Zebras and Aardvarks

August 25th, 2008 at 03:02 UTC by Richard Clayton

We all know that different people get different amounts of email “spam“. Some of these differences result from how careful people have been in hiding their address from the spammers — putting it en claire on a webpage will definitely improve your chances of receiving unsolicited email.

However, it turns out there’s other effects as well. In a paper I presented last week to the Fifth Conference on Email and Anti-Spam (CEAS 2008), I showed that the first letter of the local part of the email address also plays a part.

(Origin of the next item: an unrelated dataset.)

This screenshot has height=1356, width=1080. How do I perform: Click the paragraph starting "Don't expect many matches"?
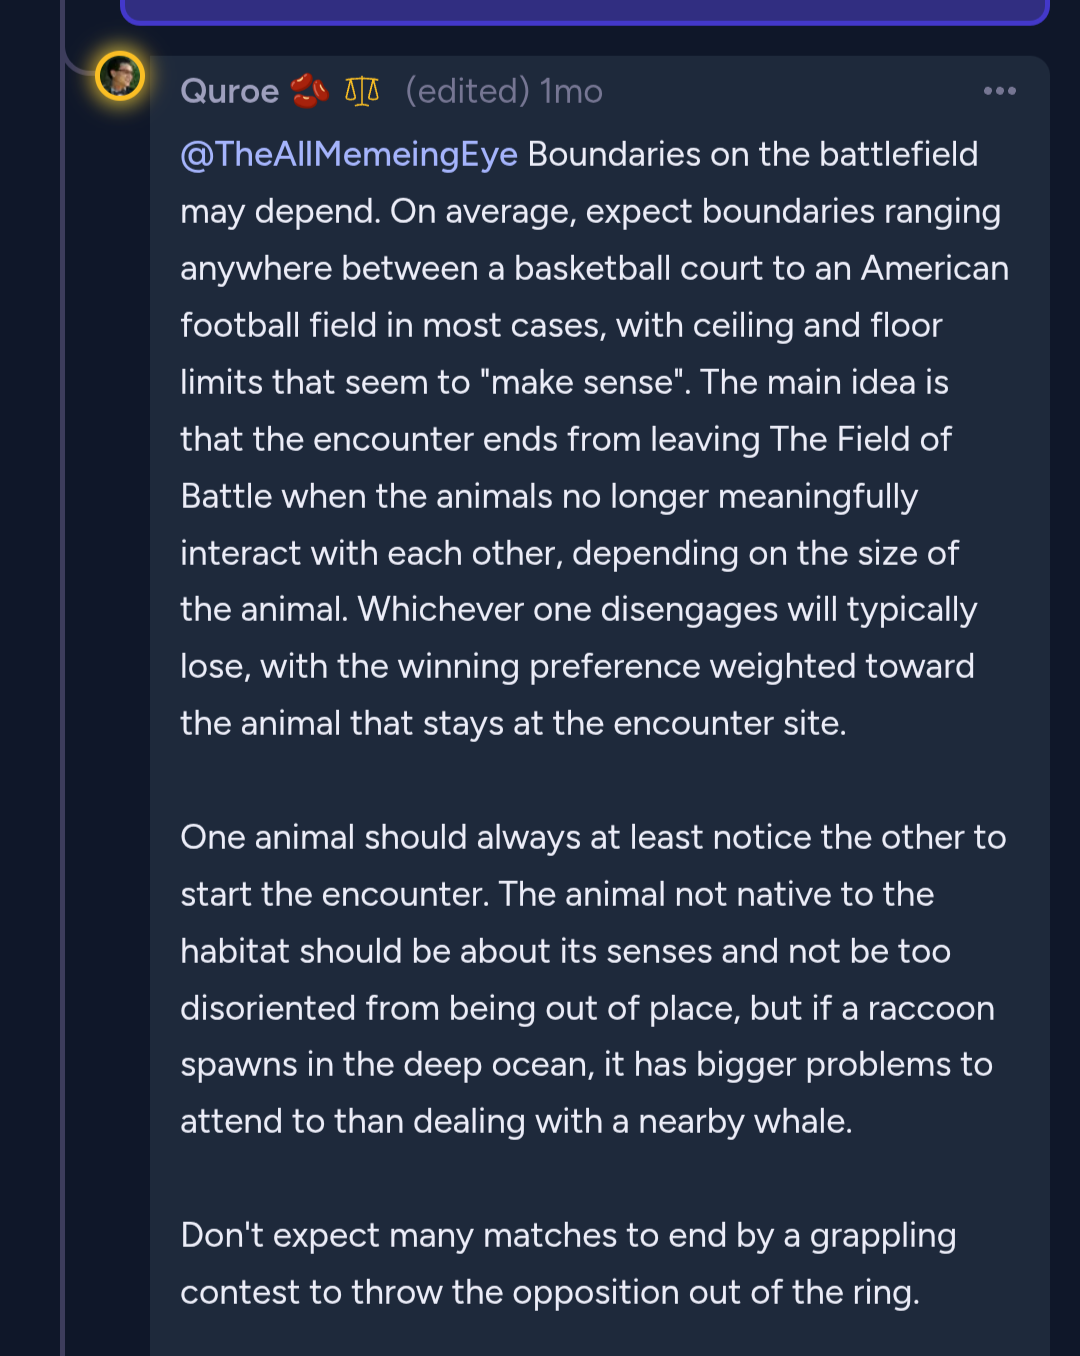[x=567, y=1264]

Incoming email to Demon Internet where the email address local part (the bit left of the @) begins with “A” (think of these as aardvarks) is almost exactly 50% spam and 50% non-spam. However, where the local part begins with “Z” (zebras) then it is about 75% spam.

However, if one only considers “real” aardvarks and zebras, viz: where a particular email address was legitimate enough to receive some non-spam email, then the picture changes. If one treats an email address as “real” if there’s one non-spam email on average every second day, then real aardvarks receive 35% spam, but real zebras receive only 20% spam.

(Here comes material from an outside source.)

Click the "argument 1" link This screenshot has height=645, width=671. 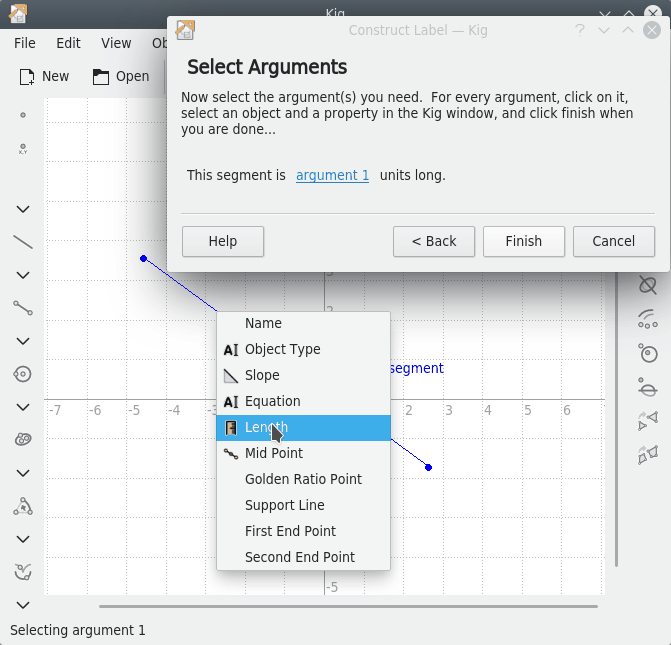coord(332,175)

The most likely reason for these results is the prevalence of “dictionary” or “Rumpelstiltskin” attacks (where spammers guess addresses). If there are not many other zebras, then guessing zebra names is less likely.

Aardvarks should consider changing species — or asking their favourite email filter designer to think about how this unexpected empirical result can be leveraged into blocking more of their unwanted email.

[[[ ** Note that these percentages are way down from general spam rates because Demon rejects out of hand email from sites listed in the PBL (which are not expected to send email) and greylists email from sites in the ZEN list. This reduces overall volumes considerably -- so YMMV! ]]]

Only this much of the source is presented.